**Work task:** Search the material below for the word "computer" and copy every line in which it occurs.

====== Provided information

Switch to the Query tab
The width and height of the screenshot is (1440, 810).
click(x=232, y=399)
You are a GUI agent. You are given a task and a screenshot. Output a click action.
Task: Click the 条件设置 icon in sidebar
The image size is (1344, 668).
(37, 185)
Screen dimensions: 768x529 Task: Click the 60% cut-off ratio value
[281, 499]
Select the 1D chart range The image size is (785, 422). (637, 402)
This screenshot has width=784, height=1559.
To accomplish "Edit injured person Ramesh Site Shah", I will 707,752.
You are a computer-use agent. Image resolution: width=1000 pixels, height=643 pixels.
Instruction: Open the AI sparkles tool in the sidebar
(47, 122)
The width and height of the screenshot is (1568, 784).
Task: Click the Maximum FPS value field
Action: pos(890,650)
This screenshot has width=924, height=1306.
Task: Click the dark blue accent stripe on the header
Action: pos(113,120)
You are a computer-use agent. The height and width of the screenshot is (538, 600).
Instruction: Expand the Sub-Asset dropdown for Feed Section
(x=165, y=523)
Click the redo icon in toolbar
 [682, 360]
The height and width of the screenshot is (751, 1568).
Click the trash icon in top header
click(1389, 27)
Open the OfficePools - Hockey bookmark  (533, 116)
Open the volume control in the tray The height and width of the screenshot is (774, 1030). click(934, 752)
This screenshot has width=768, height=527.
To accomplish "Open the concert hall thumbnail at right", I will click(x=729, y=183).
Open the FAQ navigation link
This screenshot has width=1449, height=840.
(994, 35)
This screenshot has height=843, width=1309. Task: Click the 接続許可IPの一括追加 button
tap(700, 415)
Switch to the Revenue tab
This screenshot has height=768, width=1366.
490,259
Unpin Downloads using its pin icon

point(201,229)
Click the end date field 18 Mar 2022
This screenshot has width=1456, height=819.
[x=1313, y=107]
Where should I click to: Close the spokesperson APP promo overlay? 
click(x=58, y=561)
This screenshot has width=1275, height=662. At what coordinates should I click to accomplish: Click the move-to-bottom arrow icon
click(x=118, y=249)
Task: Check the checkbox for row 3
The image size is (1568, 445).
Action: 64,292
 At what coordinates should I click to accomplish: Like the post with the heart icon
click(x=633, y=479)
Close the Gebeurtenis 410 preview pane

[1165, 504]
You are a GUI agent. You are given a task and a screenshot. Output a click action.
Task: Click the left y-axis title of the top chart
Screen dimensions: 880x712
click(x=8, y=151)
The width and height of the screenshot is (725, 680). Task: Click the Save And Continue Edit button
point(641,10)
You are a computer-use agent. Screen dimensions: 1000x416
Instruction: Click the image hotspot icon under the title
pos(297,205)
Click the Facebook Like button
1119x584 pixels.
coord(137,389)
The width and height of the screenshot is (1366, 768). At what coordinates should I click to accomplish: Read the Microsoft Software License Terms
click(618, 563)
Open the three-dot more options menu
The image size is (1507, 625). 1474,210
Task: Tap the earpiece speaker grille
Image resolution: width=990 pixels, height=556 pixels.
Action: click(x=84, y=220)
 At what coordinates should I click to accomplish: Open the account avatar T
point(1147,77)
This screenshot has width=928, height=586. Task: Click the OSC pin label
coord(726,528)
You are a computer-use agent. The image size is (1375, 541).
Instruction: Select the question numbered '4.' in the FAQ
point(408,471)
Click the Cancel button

============

**Result of this exercise:**
You are a computer-use agent. Image resolution: width=1000 pixels, height=643 pixels.
You are a computer-use agent. The height and width of the screenshot is (538, 600).
You are a computer-use agent. Screen dimensions: 1000x416
You are a computer-use agent. The image size is (1375, 541).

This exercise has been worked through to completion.